Claims by the TTP are often exaggerated. In the report, for example, it claims that it killed 247 people in an attack on Peshawar's Badaber airforce base in September. The official death toll was 29.
"This report mostly carries big claims, but there is no evidence to support these claims which are often inflated," said Pakistani analyst Rahimullah Yousafzai.
"They have realised that this kind of report is necessary to show people that they are still active and potent," Yousafzai told AFP.
Pakistan has been battling a homegrown Islamist insurgency for over a decade, with more than 27,000 civilians and security personnel dying in extremist attacks, according to the South Asia Terrorism Portal, a monitoring site.

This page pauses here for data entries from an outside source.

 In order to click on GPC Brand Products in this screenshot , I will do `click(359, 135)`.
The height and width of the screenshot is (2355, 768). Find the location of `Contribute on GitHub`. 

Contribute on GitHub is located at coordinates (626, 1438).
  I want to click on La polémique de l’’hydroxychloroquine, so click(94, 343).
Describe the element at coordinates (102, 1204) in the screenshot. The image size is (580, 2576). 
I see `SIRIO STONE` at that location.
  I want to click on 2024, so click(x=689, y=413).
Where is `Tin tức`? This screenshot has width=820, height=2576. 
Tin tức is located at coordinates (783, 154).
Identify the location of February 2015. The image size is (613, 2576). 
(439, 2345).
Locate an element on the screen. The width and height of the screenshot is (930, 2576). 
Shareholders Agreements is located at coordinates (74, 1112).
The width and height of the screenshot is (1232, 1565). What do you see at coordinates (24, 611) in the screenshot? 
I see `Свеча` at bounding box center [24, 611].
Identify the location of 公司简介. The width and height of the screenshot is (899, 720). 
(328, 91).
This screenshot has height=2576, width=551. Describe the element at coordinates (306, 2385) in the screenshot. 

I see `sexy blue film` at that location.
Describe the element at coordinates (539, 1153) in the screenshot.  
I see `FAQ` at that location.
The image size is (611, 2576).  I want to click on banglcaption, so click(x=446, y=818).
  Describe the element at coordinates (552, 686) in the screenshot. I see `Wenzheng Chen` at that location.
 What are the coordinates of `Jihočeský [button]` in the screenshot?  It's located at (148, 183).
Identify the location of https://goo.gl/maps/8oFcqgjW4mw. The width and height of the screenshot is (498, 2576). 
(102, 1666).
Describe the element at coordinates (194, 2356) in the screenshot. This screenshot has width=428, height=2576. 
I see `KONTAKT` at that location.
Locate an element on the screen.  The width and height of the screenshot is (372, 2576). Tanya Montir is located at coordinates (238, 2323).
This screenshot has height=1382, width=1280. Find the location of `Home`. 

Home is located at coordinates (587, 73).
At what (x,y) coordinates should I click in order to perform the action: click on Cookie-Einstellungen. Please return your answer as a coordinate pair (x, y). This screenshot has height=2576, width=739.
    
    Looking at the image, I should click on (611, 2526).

But overall levels of extremist-linked violence dropped dramatically last year, with 2015 seeing the fewest deaths since 2007 - the year the Pakistani Taliban umbrella group was formed.
Analysts have credited the fall to military offensives against the Taliban in the tribal areas of North Waziristan and Khyber where they are headquartered, as well as operations in the country's largest city of Karachi.
Authorities have also taken steps to shut down insurgents' sources of funding and arrested thousands for inciting hatred under a National Action Plan to curb militancy.
Yousafzai suggested the TTP had issued the annual report because "people are saying that their campaign has weakened".
Amir Rana, the director of the independent Pakistan Institute of Peace Studies (PIPS), said despite the setbacks the TTP remained operational in Pakistan.
"Its real operational strengths are its affiliates and support networks, which still exist inside Pakistan and...will take time to break," Rana said.